Blood tests can sometimes be useful in pinpointing thyroid disorders or an imbalance of oestrogen and other hormones – conditions that are frequently linked with feelings of fatigue, especially in women.
Tests can also reveal if you're lacking certain nutrients like vitamin B12, folate, and D; or minerals such as iron and magnesium. "Nutrient deficiency plays a substantial role in contributing to fatigue," says Geir Bjørklund, who founded the Norwegian nonprofit Council for Nutritional and Environmental Medicine. "Essential nutrients, including vitamins, minerals, and dietary components, are crucial for various physiological processes, including energy metabolism," he says.
But blood tests only go so far. "They show up normal in 90% of the cases we see in primary care," says Adam, "which is why taking a comprehensive clinical history is key".

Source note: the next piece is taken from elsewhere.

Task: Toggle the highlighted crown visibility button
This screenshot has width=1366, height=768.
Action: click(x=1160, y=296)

"In healthy individuals, we look at contributing roles of things like exercise, sleep, diet, mental health. It's really about looking at that individual and the factors that might be important to them," says Adam. For instance, a person may have young children, which may make uninterrupted sleep a far-off luxury.
Stress, in particular, is a big contributor to fatigue. Tellingly, a 2022 study of more than 16,200 government employees in China found that those who experienced negative stressful life events at baseline were twice as likely to report feeling fatigued at follow-up.

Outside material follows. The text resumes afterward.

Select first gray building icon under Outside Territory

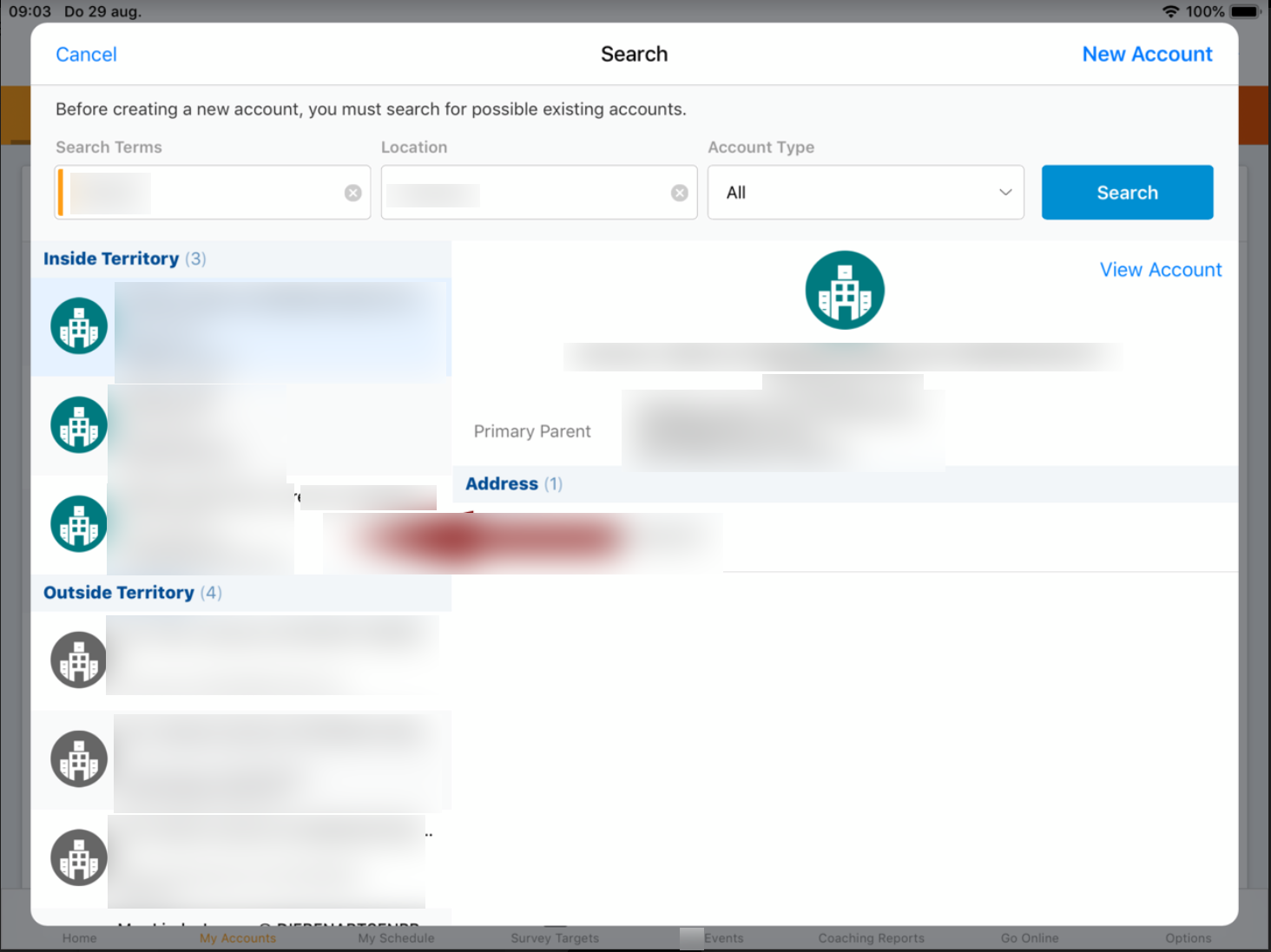pos(79,660)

When we're stressed, our bodies produce a hormone called cortisol, which in turn raises our body temperature and heart rate to gear us up to face a threat. Cortisol levels fluctuate naturally throughout the day, but when they remain elevated, it's harder to fall asleep and stay asleep. It's that "tired but wired" feeling, says Whittemore.
Another really common cause of fatigue in otherwise healthy people is sleep disorders or breathing issues, says Blum.
This includes snoring, which occurs when one's airway is partially or fully blocked. "All snoring is abnormal, and may be a sign of sleep apnoea," he says, referring to the disorder that causes some sleepers to stop and start breathing repeatedly throughout the night.
All this can disrupt natural sleep patterns and make deep sleep elusive, says Blum. "So people get that seven to nine hours of sleep, but it's insufficient quality."
Dehydration is another major cause of fatigue. Other typical culprits include caffeine and alcohol. "I think most people underestimate how much they impact the quality of their sleep," he says. "Caffeine, for instance, has a half-life of roughly five hours, which means even when you have a cup of coffee at noon, a quarter of that caffeine will remain at midnight."
Alcohol, especially close to bedtime, can also negatively affect sleep quality in many ways: aggravating breathing problems, disrupting the circadian cycle, and blocking REM sleep. "Oftentimes you will fall asleep maybe a little faster during that first sleep cycle and get a little more deep-sleep," explains Blum. "But after that, it just kind of bounces us around our lightest stage of sleep, causing more awakening and additional cortisol spikes overnight."
At the end of the day, Bjørklund explains that the tips for boosting energy are mostly what our rational minds already know: "Embrace a balanced diet, address nutrient deficiencies, maintain good sleep hygiene, manage stress through techniques like mindfulness, engage in regular physical activity, ensure proper hydration, consider therapeutic interventional like cognitive behaviour therapy, and build a support network."
Implementing those techniques, of course, is another matter entirely. It looks like a rework of my routine is in order.